Text shown —

============

16 thoughts on “Our Kayaks

  1. Okay, you hooked us! Just got off the phone with Holly at AirKayaks (she is great, by the way) and purchased two XLCs (they are out of stock until November), two dollies and two sets of the paddles you recommended. I did tell Holly we saw this in your blog and really liked what we saw. We have a good hybrid canoe, but it is getting a bit heavy to lift on and off our huge truck’s bike rack. Looking forward to using these here in Arkansas and the many places we hope to visit in our AS, “Rose,” over the next many years.

      1. We would love that as well. If you are ever in the Little Rock area, be sure to give us a call. Send me an email directly and I’ll give you our contact info. Re: bicycles; we just have not been able to convert to folding; have two road bikes each; travel with one set at a time, of course. Judy and I love your travel maps and enjoy following your blog. Thanks for taking the time and effort to do the very informative post on the kayaks; it is the reason we made the decision to buy them.

============

Directions — Could you copy out the stretch of the kayak comments from "1. We would" through "to buy them.", word for word? The data after the kayak comments plays no part in this.

Material supplied —
============

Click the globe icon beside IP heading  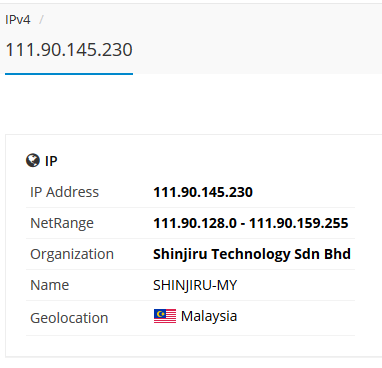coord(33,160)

============

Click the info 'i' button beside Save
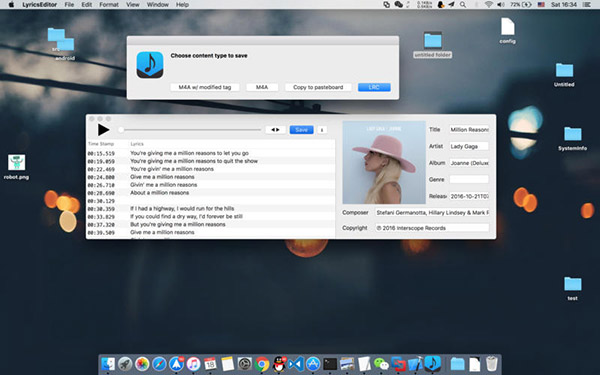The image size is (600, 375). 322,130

============

Answer box —
1. We would love that as well. If you are ever in the Little Rock area, be sure to give us a call. Send me an email directly and I’ll give you our contact info. Re: bicycles; we just have not been able to convert to folding; have two road bikes each; travel with one set at a time, of course. Judy and I love your travel maps and enjoy following your blog. Thanks for taking the time and effort to do the very informative post on the kayaks; it is the reason we made the decision to buy them.